Source material:
_ _ _
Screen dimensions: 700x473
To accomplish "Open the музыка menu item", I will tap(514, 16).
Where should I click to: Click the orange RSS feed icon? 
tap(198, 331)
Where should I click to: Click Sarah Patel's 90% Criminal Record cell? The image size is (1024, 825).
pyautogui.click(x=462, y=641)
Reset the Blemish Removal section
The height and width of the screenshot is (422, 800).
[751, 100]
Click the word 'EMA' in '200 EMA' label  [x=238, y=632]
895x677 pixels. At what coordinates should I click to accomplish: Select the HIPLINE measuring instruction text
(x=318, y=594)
_ _ _
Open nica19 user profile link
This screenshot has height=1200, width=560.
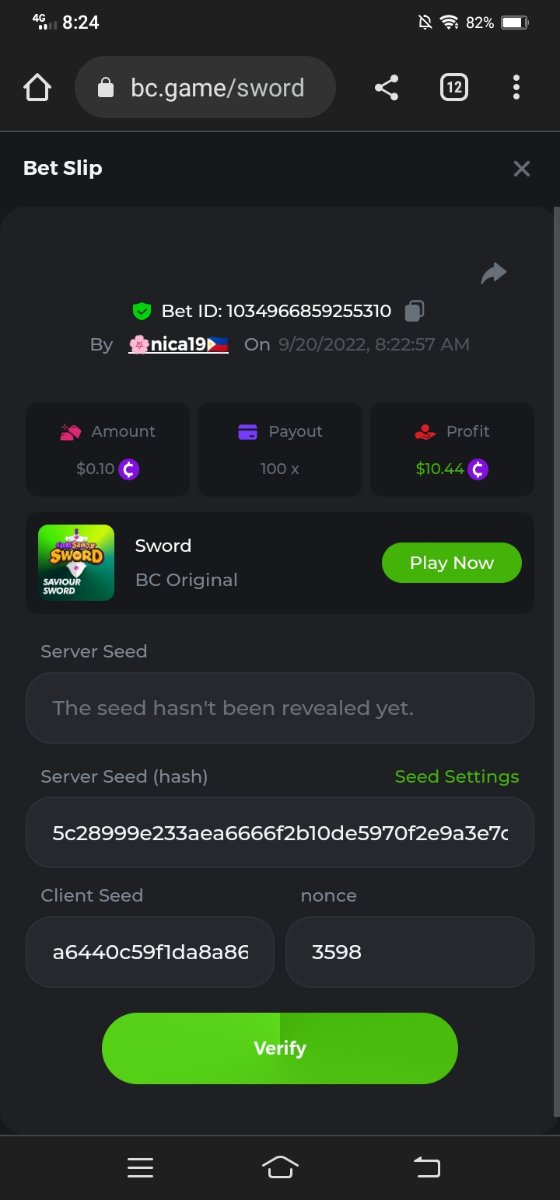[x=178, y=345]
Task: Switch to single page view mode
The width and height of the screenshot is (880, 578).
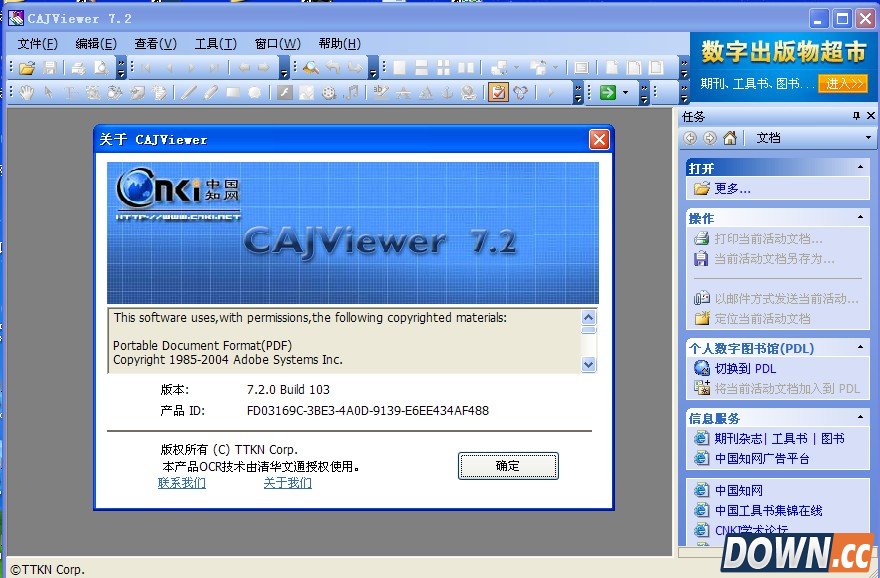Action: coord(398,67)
_ _ _
Assigned task: Find the word "Open" in the data and copy out each line where it turns up.

Result of the task:
To accomplish "Open the музыка menu item", I will tap(514, 16).
Open nica19 user profile link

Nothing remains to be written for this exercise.